> _SUPPLIED TEXT_:

==========

The corresponding Lagrangian function of (19) is

$$ \begin{aligned} L(\user2{c}_+,R^2_+,\user2{\xi},\user2{\alpha},\user2{r},s)&=\frac{1}{2} \sum\limits_{i\in{{\mathcal{I}}}^+}\left|\left|{\varvec{\varphi}}(\user2{x}_i) -\user2{c}_+\right|\right|^2-\nu_1R_+^2+C_1\sum\limits_{j\in {{\mathcal{I}}}^-}\xi_j\\ &\quad-\sum\limits_{j\in {{\mathcal{I}}}^-}\alpha_j \left(\left|\left|{\varvec{\varphi}}(\user2{x}_j)-\user2{c}_+\right|\right|^2 - R_+^2+\xi_j\right)\\ &\quad-\sum\limits_{j\in {{\mathcal{I}}}^-}r_j\xi_j-sR_+^2,\\ \end{aligned} $$
(21)

==========

> _TASK TO CARRY OUT_: Summarize the Lagrangian excerpt in two sentences. Rely only on the excerpt above.

> _SUPPLIED INFORMATION_:
==========

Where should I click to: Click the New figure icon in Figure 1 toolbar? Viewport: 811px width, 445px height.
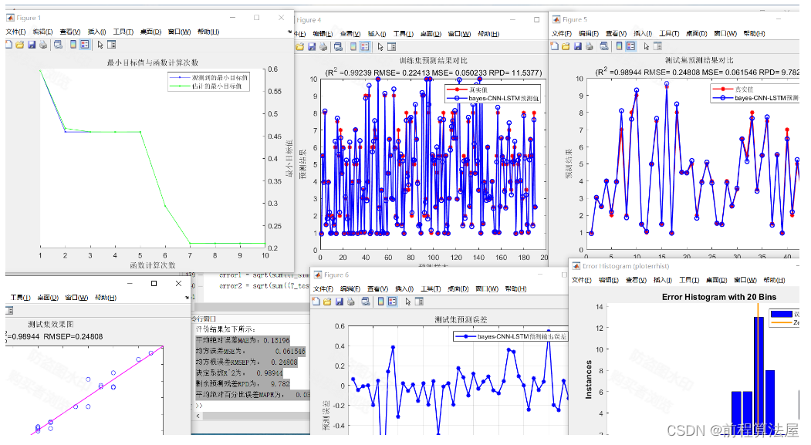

==========

> _RESPONSE TO THIS TASK_: The excerpt gives the Lagrangian function corresponding to (19), numbered (21), in terms of c₊, R₊², ξ, α, r and s. It combines half the sum over 𝓘⁺ of the squared distances ‖φ(xᵢ) − c₊‖², the terms −ν₁R₊² and C₁ times the sum of ξⱼ over 𝓘⁻, and subtracted multiplier terms built from αⱼ, rⱼ and s.